Deutsche Bank and UBS Group must pay taxes on two banker bonuses plans, the UK Supreme Court has ruled, saying the firms exploited loopholes to avoid payments in a decision that will affect a number of similar arrangements.
The 12-year-old dispute involved taxes on two £90 million (€116m) employee bonus plans set up in 2003 to reduce liabilities on some bonuses the following year.
The British tax collection agency, Her Majesty’s Revenue & Customs (HMRC), later found the plans amounted to tax avoidance and asked UBS and Deutsche Bank to pay about £50m each.
Supreme Court Judge Jonathan Mance said the schemes were “commercially irrelevant” and had no purpose other than to escape taxes, which is not what lawmakers intended when they created the rules.
“It is difficult to accept Parliament intended to encourage, by exemption from taxation, the award of shares to employees, when the award of such shares has no purpose other than the obtaining of the exemption itself,” Mr Mance said.
The British government has become aggressive in targeting legal but unpopular tax avoidance, closing loopholes and pursuing individuals and corporations in courts. Mr Mance said the appeal was a test case for several other schemes.
“It’s very bad news for the banks involved: they will need to pay the tax on employee bonuses which were delivered over a decade ago,” said Justin McGilloway, a lawyer at Wedlake Bell who wasn’t involved in the case.
“This success could open the door for HMRC to challenge other so called ‘tax avoidance schemes,”’ which were perfectly legal when they were originally implemented.”
In the Supreme Court case, lawyers for Deutsche Bank and UBS argued that while the banks had tried to avoid taxes, they had done so without breaking any rules. Both banks say the disputed arrangements were only used once.
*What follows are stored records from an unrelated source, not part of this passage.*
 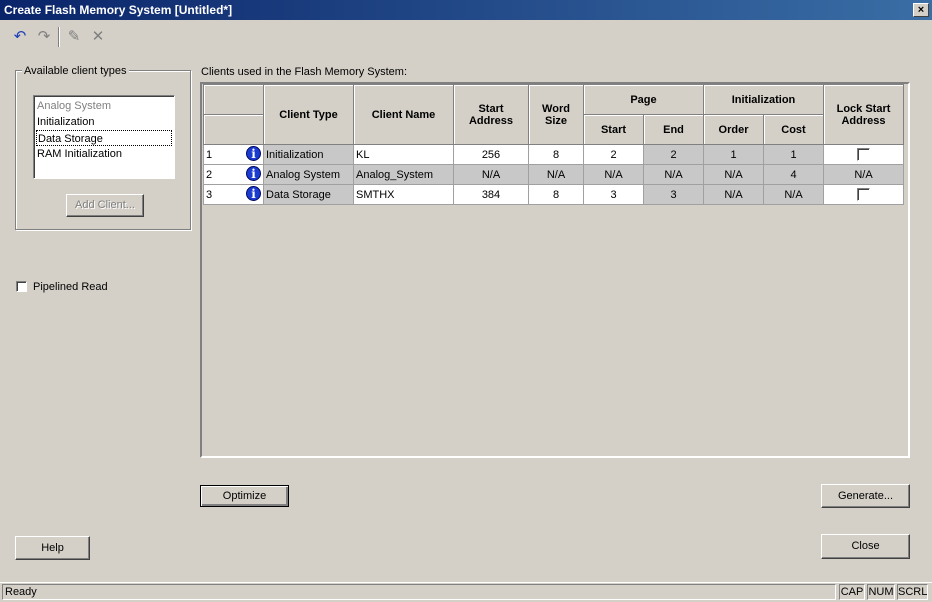 I want to click on init-cost-cell: 4, so click(x=794, y=174).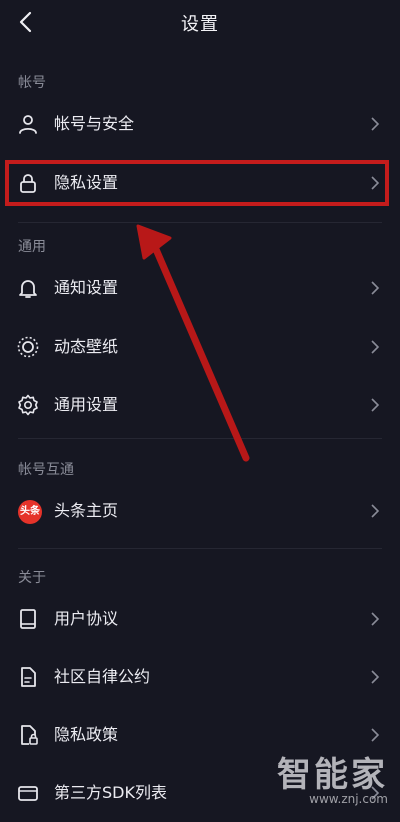 The width and height of the screenshot is (400, 822). What do you see at coordinates (28, 794) in the screenshot?
I see `wallet-icon` at bounding box center [28, 794]. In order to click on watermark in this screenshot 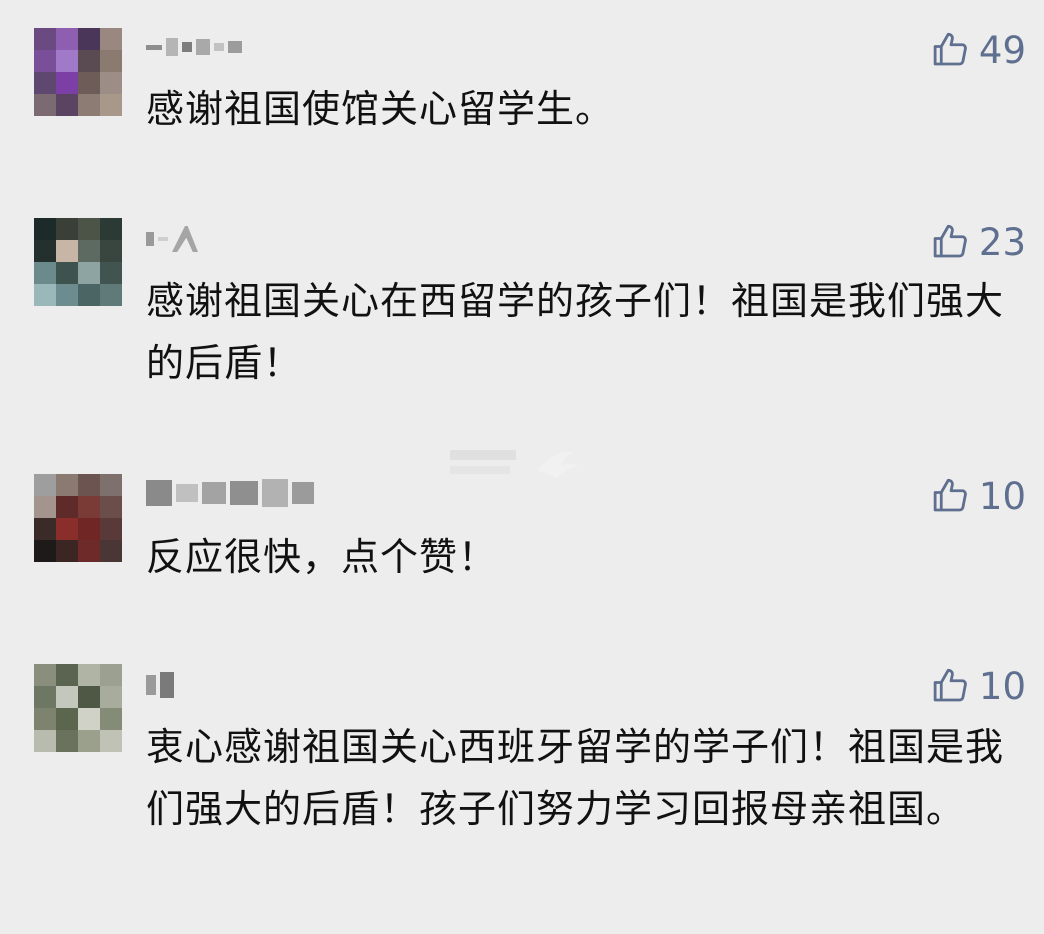, I will do `click(523, 465)`.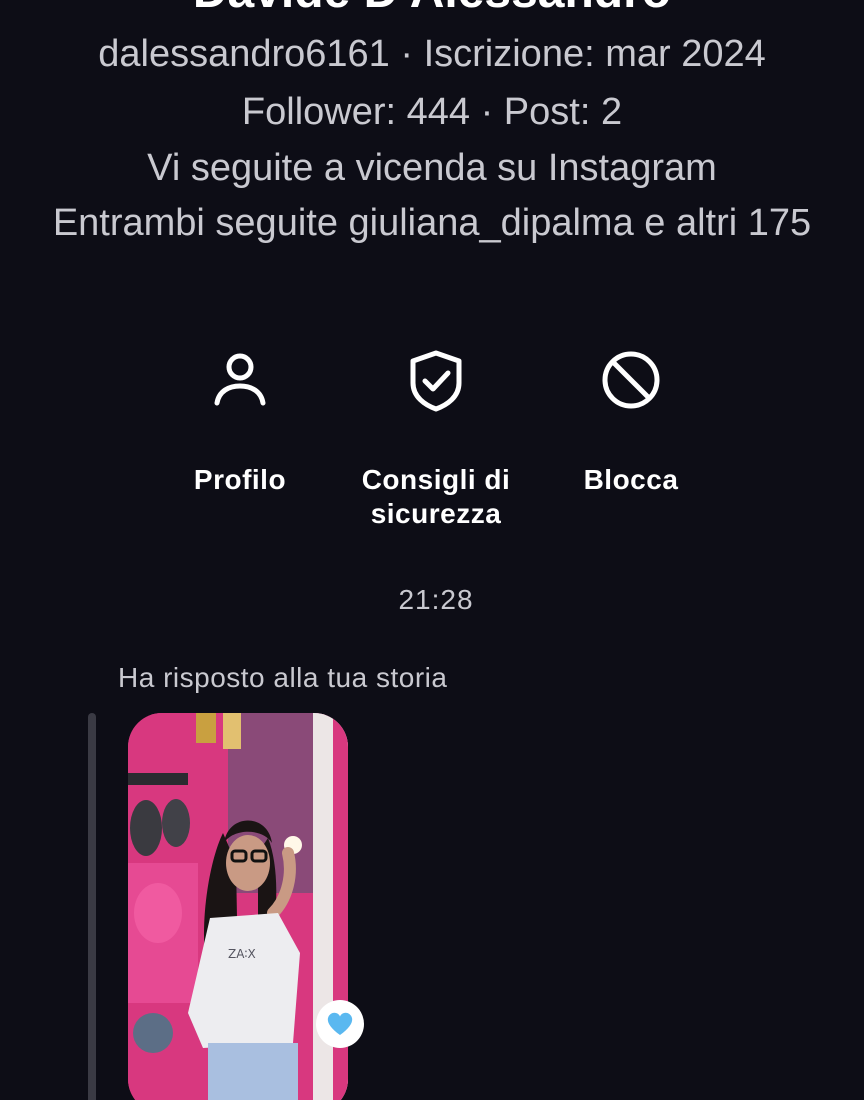 The image size is (864, 1100). Describe the element at coordinates (436, 496) in the screenshot. I see `safety-tips-button-label: Consigli di sicurezza` at that location.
The banks, not the employees awarded the bonuses, will have to pay the money owed to HMRC.
“This matter concerns a disagreement over the interpretation of highly technical tax legislation and dates back to a one-off compensation plan for 2003,” said UBS spokesman Oliver Gadney, who added that the bank was disappointed with the decision.
Deutsche Bank spokesmen Charlie Olivier said all tax and national insurance due as a result of the ruling had already been paid.
Another Supreme Court Judge, Robert Reed, compared the banks’ plans to a “Houdini taxpayer” making sophisticated attempts to “avoid the manacles of tax,” in the written decision.
“In our society, a great deal of intellectual effort is devoted to tax avoidance,” he noted.
Much of the attention on tax avoidance has focused on companies.